Each line from the one containing "Screenshot is 390x1433." to the end of the records below should be restated word for word; please leave out all other lines.

################

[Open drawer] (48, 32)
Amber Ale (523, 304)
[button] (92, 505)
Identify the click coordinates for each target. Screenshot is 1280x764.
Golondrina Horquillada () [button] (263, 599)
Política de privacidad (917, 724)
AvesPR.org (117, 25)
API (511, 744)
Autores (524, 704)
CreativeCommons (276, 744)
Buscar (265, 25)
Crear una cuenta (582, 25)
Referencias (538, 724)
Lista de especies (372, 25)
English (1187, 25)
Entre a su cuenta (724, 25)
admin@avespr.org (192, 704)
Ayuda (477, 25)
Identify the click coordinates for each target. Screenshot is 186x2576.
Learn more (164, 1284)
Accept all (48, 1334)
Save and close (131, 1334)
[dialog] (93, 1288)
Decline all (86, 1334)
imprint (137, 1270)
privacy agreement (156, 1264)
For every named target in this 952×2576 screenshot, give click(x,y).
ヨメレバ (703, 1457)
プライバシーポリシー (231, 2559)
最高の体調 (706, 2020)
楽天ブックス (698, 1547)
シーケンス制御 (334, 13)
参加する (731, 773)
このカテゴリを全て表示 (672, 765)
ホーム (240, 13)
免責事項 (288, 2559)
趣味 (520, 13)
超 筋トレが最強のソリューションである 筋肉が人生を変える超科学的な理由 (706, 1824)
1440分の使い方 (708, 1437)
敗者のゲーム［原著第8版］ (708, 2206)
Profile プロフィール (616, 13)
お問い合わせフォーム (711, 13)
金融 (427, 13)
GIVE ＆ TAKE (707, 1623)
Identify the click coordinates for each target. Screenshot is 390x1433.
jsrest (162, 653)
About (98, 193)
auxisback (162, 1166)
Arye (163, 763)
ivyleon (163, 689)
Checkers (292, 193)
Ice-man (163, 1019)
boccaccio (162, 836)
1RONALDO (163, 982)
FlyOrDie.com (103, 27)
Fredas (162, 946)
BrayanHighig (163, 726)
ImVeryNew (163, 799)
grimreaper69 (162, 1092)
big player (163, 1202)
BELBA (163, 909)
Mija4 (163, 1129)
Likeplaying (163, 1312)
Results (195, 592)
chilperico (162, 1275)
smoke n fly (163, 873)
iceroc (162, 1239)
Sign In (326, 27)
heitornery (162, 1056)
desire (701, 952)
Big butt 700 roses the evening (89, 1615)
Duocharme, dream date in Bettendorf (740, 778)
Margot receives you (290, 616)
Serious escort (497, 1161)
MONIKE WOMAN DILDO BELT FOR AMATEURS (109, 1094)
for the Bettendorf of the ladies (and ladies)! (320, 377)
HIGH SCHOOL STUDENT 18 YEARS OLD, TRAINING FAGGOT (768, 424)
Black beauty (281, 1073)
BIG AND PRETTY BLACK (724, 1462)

################

ANSWER TO THIS PROBLEM:
Identify the click coordinates for each target. Screenshot is 390x1433.
jsrest (162, 653)
About (98, 193)
auxisback (162, 1166)
Arye (163, 763)
ivyleon (163, 689)
Checkers (292, 193)
Ice-man (163, 1019)
boccaccio (162, 836)
1RONALDO (163, 982)
FlyOrDie.com (103, 27)
Fredas (162, 946)
BrayanHighig (163, 726)
ImVeryNew (163, 799)
grimreaper69 (162, 1092)
big player (163, 1202)
BELBA (163, 909)
Mija4 (163, 1129)
Likeplaying (163, 1312)
Results (195, 592)
chilperico (162, 1275)
smoke n fly (163, 873)
iceroc (162, 1239)
Sign In (326, 27)
heitornery (162, 1056)
desire (701, 952)
Big butt 700 roses the evening (89, 1615)
Duocharme, dream date in Bettendorf (740, 778)
Margot receives you (290, 616)
Serious escort (497, 1161)
MONIKE WOMAN DILDO BELT FOR AMATEURS (109, 1094)
for the Bettendorf of the ladies (and ladies)! (320, 377)
HIGH SCHOOL STUDENT 18 YEARS OLD, TRAINING FAGGOT (768, 424)
Black beauty (281, 1073)
BIG AND PRETTY BLACK (724, 1462)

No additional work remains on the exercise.